Ask someone from overseas who lives here to pick one thing that sums up British cooking, and chances are they’ll say table sauces.
As endless TV shows like to remind us, a few decades ago British food was truly awful for millions of households, and table sauces were one sure way to make it palatable.
Since those dark days the likes of Delia and Jamie have done a lot to turn us into sophisticated foodies, and sold barrowloads of recipe books in the process. But the fact remains that we still love our table sauces, even though the person cooking the meal might well shout at the rest of the household for adding sauce to their food. Especially Encona Hot Pepper Sauce on a bacon sandwich or chips (try it sometime…)
At the top of the UK sauce charts, Brown sauce, typically made from malt vinegar, tomato, dates, tamarind extract, spices and sweeteners, is the accompaniment for most things we eat, and especially that weekend treat, the full English breakfast.
Back in January Mintel made headlines in the Daily Mirror when they reported that brown sauce sales had plunged nearly a fifth. Mintel’s senior food analyst Richard Ford said the decline reflected changing eating habits, and the most common reason to forgo table sauces was that a typical meal no longer required them. The market research company quoted brown sauce sales had fallen from 16 million kg in 2013 to 13 million kg in 2014. However Heinz, which owns HP Sauce and Daddies, said Mintel’s figures were “at odds” with their data and independent analysis.

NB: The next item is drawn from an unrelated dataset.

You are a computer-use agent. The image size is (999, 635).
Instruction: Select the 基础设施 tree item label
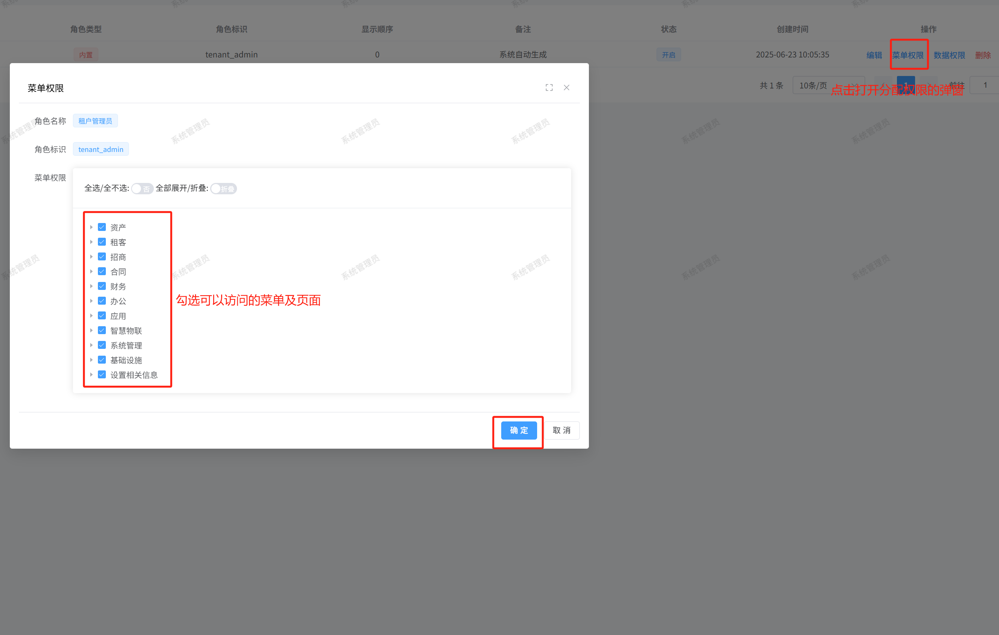tap(126, 360)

What is beyond argument in Mintel’s findings is that the revival of interest in scratch cooking has particularly benefited table sauces and seasonings. Flavour enhancement, customisation of dishes and using table sauces in a variety of ways are of great importance to table sauces users. Through adding premium ingredients or repositioning products as a gourmet alternative, table sauce and seasonings operators are looking to attract consumers looking to upscale at least a part of their dining experience.
With the burgeoning number of over-55s out there, healthier formulations present a viable means for sauce brands to stand out. They are significantly more likely than younger shoppers to see low fat, low salt, low sugar and being free from artificial additives and preservatives as important when choosing a table sauce. So let the shoppers pour on the sauce, and let the profits pour in.